Abstract
Introduction
Although contrast arteriography (CA) has historically been considered the gold standard for imaging of the lower extremity arteries, it has known limitations and complications. Duplex ultrasound (DU) imaging has emerged as a viable, and in some instances superior, alternative to CA. The following case study describes the use of DU to diagnose and treat an iliac artery dissection not appreciated by conventional multi-planar contrast arteriography.
Case Report
The patient is a 46-year-old man with a significant smoking history and symptomatic peripheral vascular disease who has undergone percutaneous transluminal coronary angioplasty and stent placement after a myocardial infarction. He presented with complaints of progressively worsening right leg claudication. The workup included a duplex arterial mapping performed prior to diagnostic CA. DU revealed a short segment right superficial femoral artery (SFA) occlusion and normal Doppler flow characteristics in the common femoral artery. Arteriography confirmed the presence of the SFA occlusion.
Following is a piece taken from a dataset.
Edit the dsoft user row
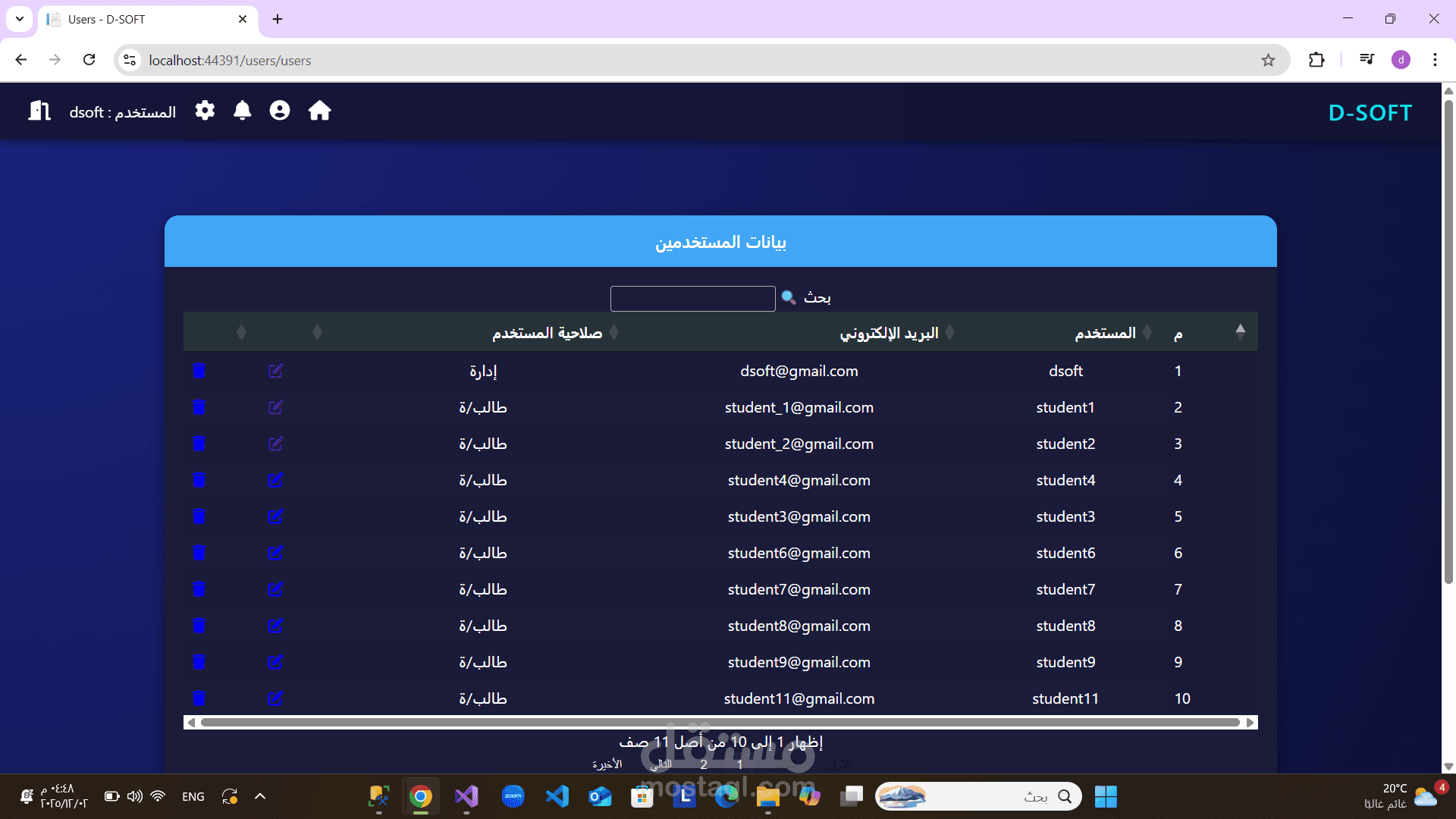click(275, 371)
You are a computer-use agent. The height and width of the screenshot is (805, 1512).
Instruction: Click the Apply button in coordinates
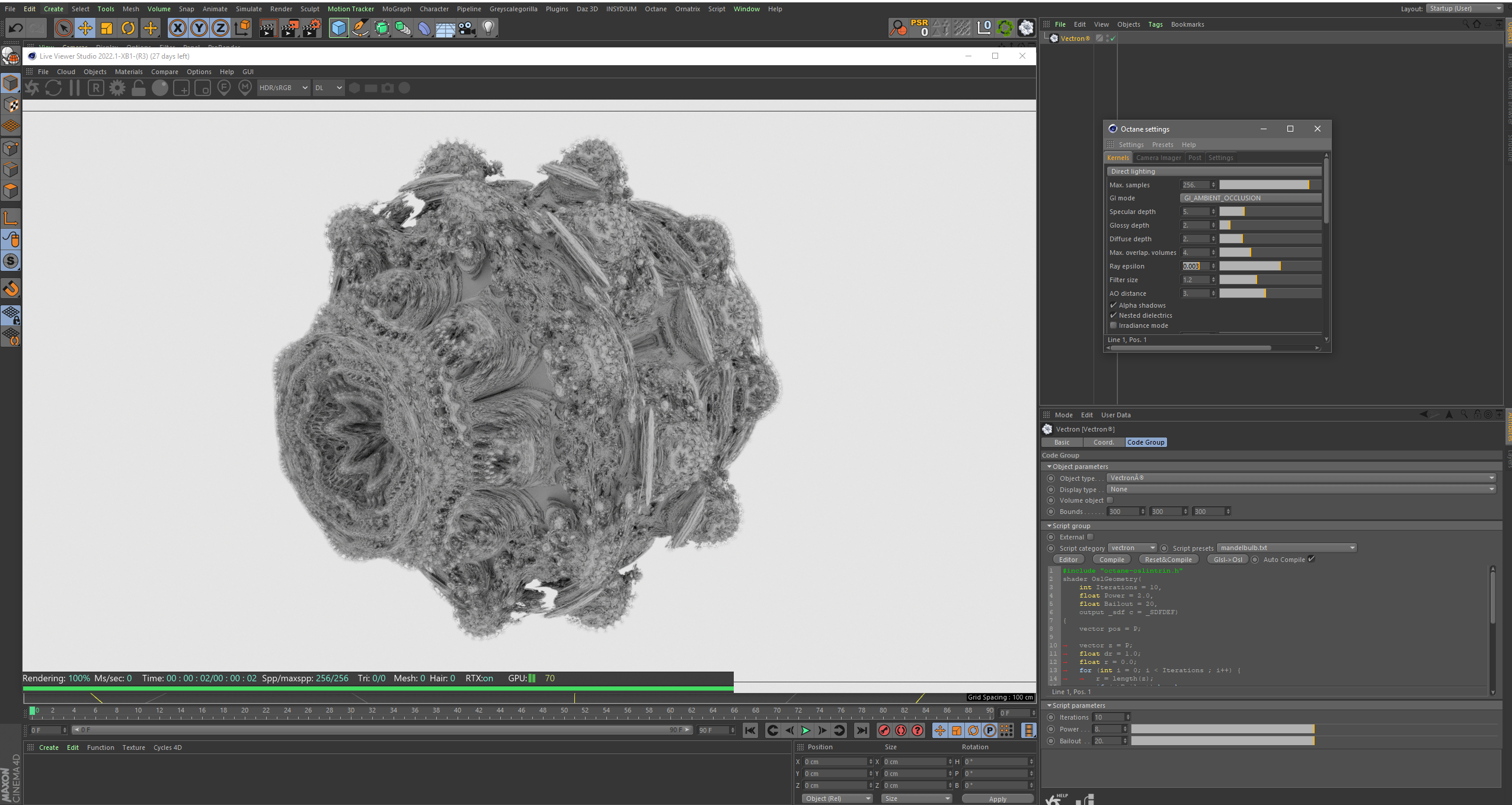(998, 798)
A follow-up duplex to rule out a groin pseudoaneurysm was then performed. This study revealed no pseudoaneurysm but identified a dissection extending from the mid external iliac artery (EIA) to the distal common femoral artery that was not appreciated by CA. Because of the DU findings, intraoperative CA to evaluate the EIA was performed at the time of SFA endarterectomy and patch angioplasty. Again, the dissection was not evident, and as a result of the inconclusive arteriogram, ultrasound was used intraoperatively to image and facilitate its repair. A 9 × 40-mm SMART stent (Cordis®, Warren, NJ) was deployed in the EIA under ultrasound guidance to seal the leading edge of the dissection. Completion DU showed sealing of the origin of the dissection and near-complete elimination of flow in the false lumen.
Conclusions
DU diagnosed an EIA dissection that was not detected on CA and was subsequently used as the sole imaging modality to guide deployment of a stent for its repair. This case illustrates that duplex evaluation can be superior to arteriography for both the diagnosis and treatment of patients with peripheral arterial disease.